Yue Gao, Fan Zeng, Jia-Yan Wu, Hai-Yu Li, Jian-Jun Fan, Li Mai, Ji Zhang, Dong-Mei Ma, Yun Li, Fang-zhou Song

Abstract

Metastasis is the leading cause of death in patients with breast cancer and aberrantly expressed microRNAs (miRNAs) are highly associated with this process. A previous study has shown that miR-335 is downregulated in breast cancer and can suppress tumor invasion and metastasis. Emerging evidences indicate that c-Met is implicated in cell scattering, migration, and invasion. However, little is known about the relationship between miR-335 expression and c-Met alteration in breast cancer. In the present study, we found that miR-335 expression was downregulated and c-Met protein expression was upregulated in two human breast cell lines. MiR-335 was found to negatively regulate c-Met protein level by directly targeting its 3' untranslated region (UTR).
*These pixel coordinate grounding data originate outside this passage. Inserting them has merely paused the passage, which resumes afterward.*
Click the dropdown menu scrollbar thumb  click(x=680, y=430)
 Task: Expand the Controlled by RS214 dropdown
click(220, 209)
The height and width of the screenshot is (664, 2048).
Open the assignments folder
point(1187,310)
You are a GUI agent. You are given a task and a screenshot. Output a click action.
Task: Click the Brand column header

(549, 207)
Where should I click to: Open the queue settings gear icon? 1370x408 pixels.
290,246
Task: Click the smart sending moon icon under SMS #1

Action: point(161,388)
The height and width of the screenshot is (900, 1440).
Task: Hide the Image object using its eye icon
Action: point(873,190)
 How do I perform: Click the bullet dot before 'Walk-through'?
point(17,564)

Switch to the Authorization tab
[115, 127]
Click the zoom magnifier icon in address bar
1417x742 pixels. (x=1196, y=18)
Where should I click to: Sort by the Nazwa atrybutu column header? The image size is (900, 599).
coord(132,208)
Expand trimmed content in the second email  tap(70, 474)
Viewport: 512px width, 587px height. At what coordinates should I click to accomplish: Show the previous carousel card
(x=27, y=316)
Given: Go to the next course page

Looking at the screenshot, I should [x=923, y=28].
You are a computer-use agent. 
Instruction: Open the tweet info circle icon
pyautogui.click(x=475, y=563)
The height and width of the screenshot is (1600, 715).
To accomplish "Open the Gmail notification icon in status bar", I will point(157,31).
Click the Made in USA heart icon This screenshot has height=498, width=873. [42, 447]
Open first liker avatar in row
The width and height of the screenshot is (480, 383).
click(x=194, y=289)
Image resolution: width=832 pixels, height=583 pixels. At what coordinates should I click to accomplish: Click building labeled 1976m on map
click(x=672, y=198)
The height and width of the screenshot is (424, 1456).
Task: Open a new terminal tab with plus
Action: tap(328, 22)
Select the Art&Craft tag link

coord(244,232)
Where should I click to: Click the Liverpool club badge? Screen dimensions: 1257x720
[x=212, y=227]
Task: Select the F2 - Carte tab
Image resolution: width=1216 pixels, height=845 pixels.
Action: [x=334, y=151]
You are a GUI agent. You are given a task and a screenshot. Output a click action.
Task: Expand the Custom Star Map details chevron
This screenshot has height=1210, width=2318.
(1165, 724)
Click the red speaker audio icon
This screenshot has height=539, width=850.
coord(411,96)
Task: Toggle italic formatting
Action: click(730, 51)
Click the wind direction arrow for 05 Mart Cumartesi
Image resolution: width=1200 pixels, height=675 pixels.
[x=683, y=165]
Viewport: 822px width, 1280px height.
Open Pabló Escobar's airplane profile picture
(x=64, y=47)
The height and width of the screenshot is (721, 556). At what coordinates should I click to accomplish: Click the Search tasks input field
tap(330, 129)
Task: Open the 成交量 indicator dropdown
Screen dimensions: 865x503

Forced expression of miR-335 decreased c-Met expression at protein levels and consequently diminished hepatocyte growth factor (HGF)-induced phosphorylation of c-Met and subsequently inhibited HGF promotion of breast cancer cell migration in a c-Met-dependent manner. MiR-335 expression was increased after 5-aza-2'-deoxycytidine (5-AZA-CdR) treatment, and 5-AZA-CdR treatment resulted in the same phenotype as the effect of miR-335 overexpression. Taken together, these results demonstrate that miR-335 suppresses breast cancer cell migration by negatively regulating the HGF/c-Met pathway.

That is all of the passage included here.